Michael S. Johnston ( (no email) )
Sun, 28 Nov 1999 19:46:17 -0500

Hi All,
Hopefully I have gotten your attention by now. With the first
installment I showed a rather simple illustration to prove that a
difference exists between the amount of energy required to electrolyze a
given quantity of water and the amount of energy which is given off when
the products resulting from said electrolysis are burned together. As I
said it is not much of a difference but it is a difference and the fact
that the higher amount of energy appears on the side of what is released
by burning it means that here we have the basis of a whole new, free
source of fuel to power our world.
The first objection that usually rears it's ugly head at this point
is that the information I have presented thus far violates the Second
Law of Thermodynamics. You are absolutely right. It does seem to but
upon further consideration I realized that it DOES NOT violate the
Second Law as we understand it. The problem seems to be a misapplication
of the second law in this case. A misapplication which has gone
unchallenged for a long time now. I am going to explain why this is so
through the use of an analogy and hopefully I can do it clearly enough
so that we don't have to digress into pointless arguments over it's
validity.
The first question that I had to ask was; if this is impossible then
how can any system work? I decided to compare the use of water as a fuel
source with the use of fossil fuels. Both are available in large
quantities in a natural (raw) state on this planet. Water as water which
usually contains varying amounts of diverse pollutants in both solid
form as particulates and in solution. Crude oil is available in a thick
sludgy form (most commonly) which also contains various pollutants. The
chemical formula for water is H2O and the chemical formula of gasoline
for example is C8H18.
What do we see in common so far? It can be argued that these are two
totally different compounds and that is true but please follow along for
a bit. Both of these compounds are without doubt Hydrogen compounds
aren't they? Water is hydrogen with oxygen and gasoline is hydrogen with
carbon.
Another similarity is that both of these substances have to be
changed or "refined" from their natural state into something that we can
best utilize as a fuel. Crude oil into gasoline and various other
products and water into hydrogen and oxygen gasses.
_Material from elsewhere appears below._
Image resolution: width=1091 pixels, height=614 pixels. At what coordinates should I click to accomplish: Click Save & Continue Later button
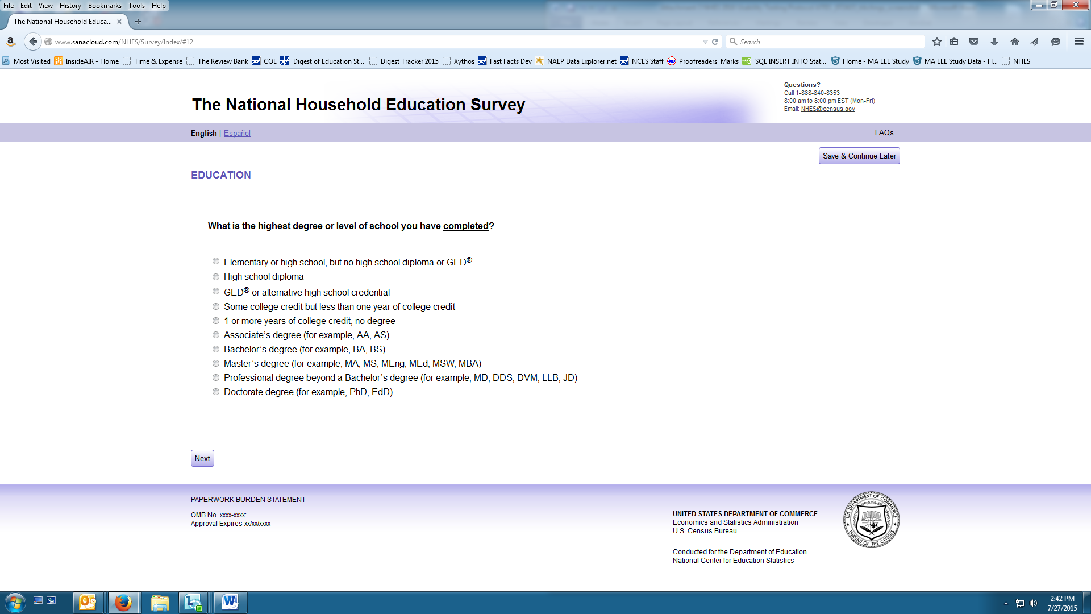[859, 156]

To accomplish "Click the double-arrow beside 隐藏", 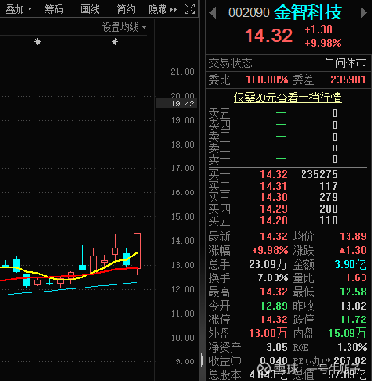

So with that in mind we have to first think about exactly what we
need to do to get crude oil from it's resting place under the earth to
the gas pumps at our local convenience store. First we have to set up
drilling equipment to sink a hole into the earth, down to where the oil
is. Once that is done we have to pump the oil up and transport it to a
refinery. At the refinery we have to cook it to separate the various
grades of fuels that we will use. Then we have to transport these
finished products to distribution centers and finally deliver them to
your local retail outlet.
During this whole process we have obviously used an incredible amount
of energy, haven't we? Imagine that we could do all of these things at
one site. Then imagine that there are ways to convert the products of
the burning of this fuel (gasoline) i.e.: C8H14->Carbon Dioxide, Carbon
Monoxide and water back into gasoline. After all you end up with all of
the original components, just mixed into different compounds so you
should be able to remanufacture gasoline from exhaust gasses just by
taking O2 back out of the mix, right <grin>? Actually though, why not?
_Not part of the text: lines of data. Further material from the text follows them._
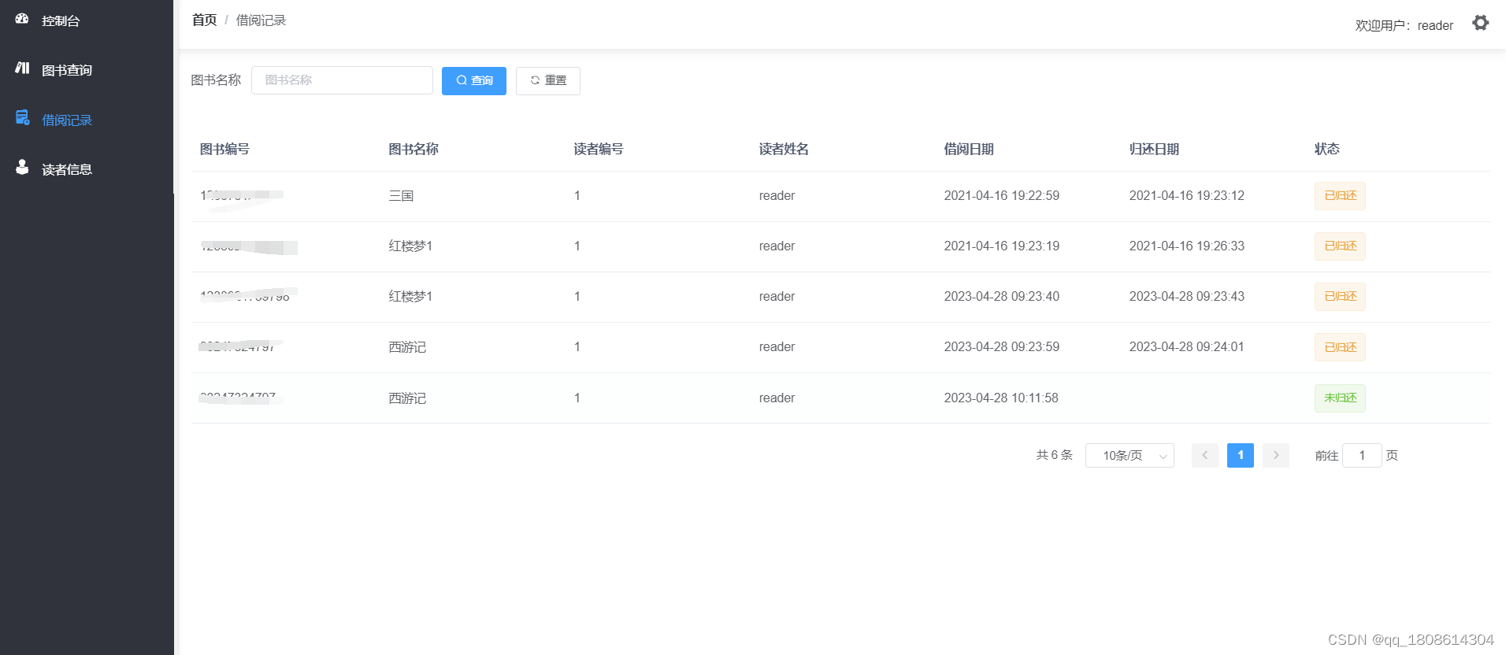Click 已归还 tag in the 三国 row

coord(1339,196)
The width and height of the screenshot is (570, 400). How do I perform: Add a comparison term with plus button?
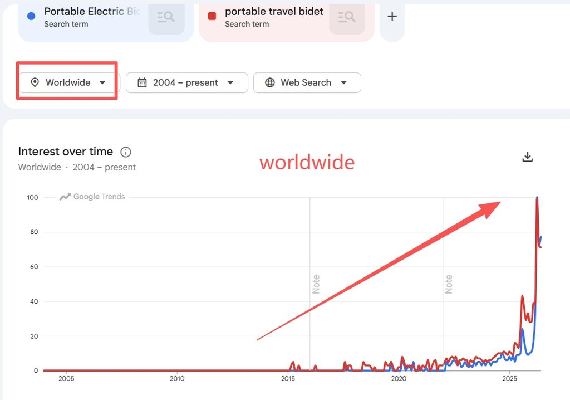coord(392,16)
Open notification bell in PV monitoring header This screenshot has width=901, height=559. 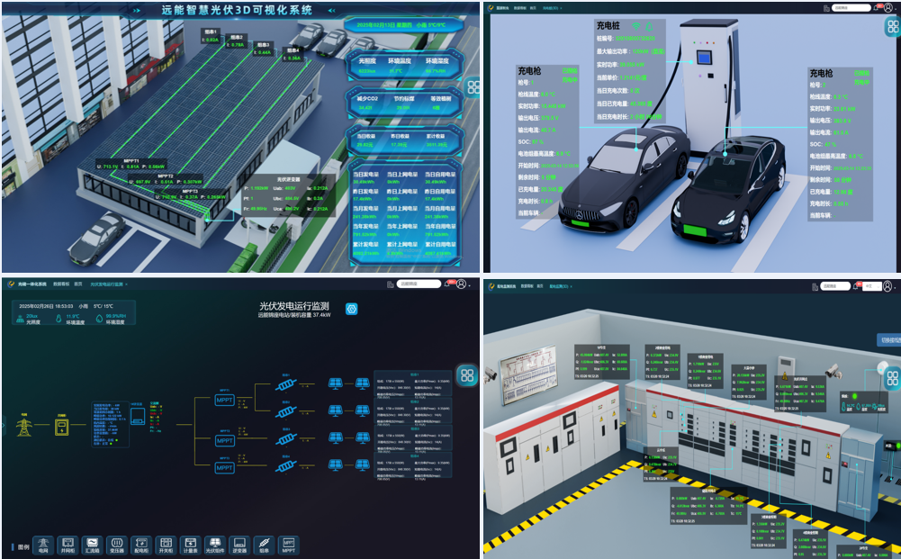(x=447, y=284)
And what if you did find a way to do that? I guess that it would THEN
violate the second law of thermodynamics wouldn't it? After all it
doesn't take more energy to produce gasoline than is given off by
burning it does it? If it does than something is very wrong here!
Or conversely, what if you took raw water and "refined" it into fuel
gas H2 and oxidizer O2 and then burned them together to produce energy
and instead of condensing the resulting exhaust gasses you just vented
them into the atmosphere and pumped some more raw water out of your
well? That way an H2O fuel source WOULDN'T VIOLATE THE SECOND LAW UNDER
THE RULES APPLIED TO CRUDE OIL WOULD IT?